Schilling's a different case. He didn't give his money to an unscrupulous financial adviser buying up acres in the desert. He didn't invest in a friend's can't-miss business to sell T-shirts sewn exclusively from $100 bills for $30 apiece.

He started a business, hired the brightest talent, and then sank more than $50 million of his own money into making the online game he envisioned as a successor to World of Warcraft. I've met a couple of his programmers, and to this day they swear by Schilling and the game he conceived, describing a hands-on boss who wasn't merely a figurehead, but a daily, driving presence.

Then Schilling ran out of money, which means he ran out of time. His name will forever be mud in Rhode Island, though it's not his fault the state gave him a sweetheart tax deal worth $75 million in 2010.

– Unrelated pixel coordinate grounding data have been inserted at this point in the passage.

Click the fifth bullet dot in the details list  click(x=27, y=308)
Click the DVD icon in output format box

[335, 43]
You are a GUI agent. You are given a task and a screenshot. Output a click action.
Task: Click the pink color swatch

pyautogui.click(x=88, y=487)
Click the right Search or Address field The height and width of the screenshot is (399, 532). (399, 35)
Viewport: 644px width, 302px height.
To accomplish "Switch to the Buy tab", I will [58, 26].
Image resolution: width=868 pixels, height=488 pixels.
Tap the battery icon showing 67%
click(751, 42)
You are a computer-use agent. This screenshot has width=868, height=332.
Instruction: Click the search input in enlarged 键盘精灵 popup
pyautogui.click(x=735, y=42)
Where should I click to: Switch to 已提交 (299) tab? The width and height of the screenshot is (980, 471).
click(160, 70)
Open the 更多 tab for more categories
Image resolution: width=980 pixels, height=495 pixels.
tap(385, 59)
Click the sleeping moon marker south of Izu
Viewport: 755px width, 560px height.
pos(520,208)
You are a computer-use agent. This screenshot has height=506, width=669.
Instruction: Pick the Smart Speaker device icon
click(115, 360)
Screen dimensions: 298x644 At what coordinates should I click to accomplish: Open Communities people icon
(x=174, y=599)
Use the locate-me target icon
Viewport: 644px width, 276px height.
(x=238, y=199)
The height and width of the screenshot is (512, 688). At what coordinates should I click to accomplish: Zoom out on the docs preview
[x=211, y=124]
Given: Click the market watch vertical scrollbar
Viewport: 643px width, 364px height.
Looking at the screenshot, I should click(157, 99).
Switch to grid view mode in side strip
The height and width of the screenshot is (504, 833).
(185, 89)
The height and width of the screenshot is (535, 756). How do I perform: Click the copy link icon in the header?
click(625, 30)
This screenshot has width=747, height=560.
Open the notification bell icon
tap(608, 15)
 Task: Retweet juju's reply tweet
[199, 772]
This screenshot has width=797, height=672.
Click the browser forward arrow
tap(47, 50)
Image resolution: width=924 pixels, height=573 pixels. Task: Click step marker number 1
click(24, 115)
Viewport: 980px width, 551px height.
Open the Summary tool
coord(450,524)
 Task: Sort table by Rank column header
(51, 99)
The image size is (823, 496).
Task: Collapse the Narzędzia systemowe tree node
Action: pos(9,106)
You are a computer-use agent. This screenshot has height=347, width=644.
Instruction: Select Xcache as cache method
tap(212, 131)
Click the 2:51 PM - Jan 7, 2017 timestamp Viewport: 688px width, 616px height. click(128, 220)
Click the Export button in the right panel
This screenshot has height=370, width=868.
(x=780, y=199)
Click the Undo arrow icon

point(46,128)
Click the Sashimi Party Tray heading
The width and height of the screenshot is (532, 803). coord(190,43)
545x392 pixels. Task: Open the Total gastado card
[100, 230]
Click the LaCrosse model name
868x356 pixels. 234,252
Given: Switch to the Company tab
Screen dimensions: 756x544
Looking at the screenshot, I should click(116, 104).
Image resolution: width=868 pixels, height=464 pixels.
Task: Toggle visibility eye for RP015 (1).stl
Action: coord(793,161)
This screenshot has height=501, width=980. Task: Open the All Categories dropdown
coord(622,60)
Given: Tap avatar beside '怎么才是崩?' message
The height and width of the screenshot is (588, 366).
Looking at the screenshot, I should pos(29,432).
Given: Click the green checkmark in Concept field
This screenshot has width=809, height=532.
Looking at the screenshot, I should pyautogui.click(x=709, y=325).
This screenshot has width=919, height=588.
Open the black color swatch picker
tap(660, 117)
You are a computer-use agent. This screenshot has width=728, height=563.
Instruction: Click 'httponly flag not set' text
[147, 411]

Since things went south, Schilling has had harsh words for Rhode Island governor Lincoln Chafee, who thinks even less of Schilling, and they're probably both right. But Schilling has also been refreshingly candid about the demise of 38 Studios, accepting responsibility for owning too outsized an ego to recognize what he didn't know. He won by force of will on the field, and he figured he'd do so again in one of the world's most competitive industries.

He eventually learned otherwise and the experience has left him with millions to repay, which is why the sock he wore in 2004 is now on the market.

He probably won't get as much for it as he would have before the Red Sox won their second World Series in 2007. The team's brand has since taken a progressive hit, culminating in the bloodletting of the past two years. Even an iconic artifact like Schilling's sock loses some of its luster in the shrapnel.

Where once it could have fetched $500,000 or more, now it's hard to say if it will go for $25,000 or $1 million or somewhere in between, though all it takes are two determined bidders.

Schilling's critics will doubtlessly revel in this latest news, and I'm certainly not going to begrudge any Rhode Islanders who chafe at how their millions financed a failed venture.

But I guess I'm a just sucker for mythology (Mark McGwire for the Hall!), and something simply feels wrong about one of the most recognizable symbols in Red Sox history ending up in some random millionaire's study.

At least the millionaire it used to belong to earned it.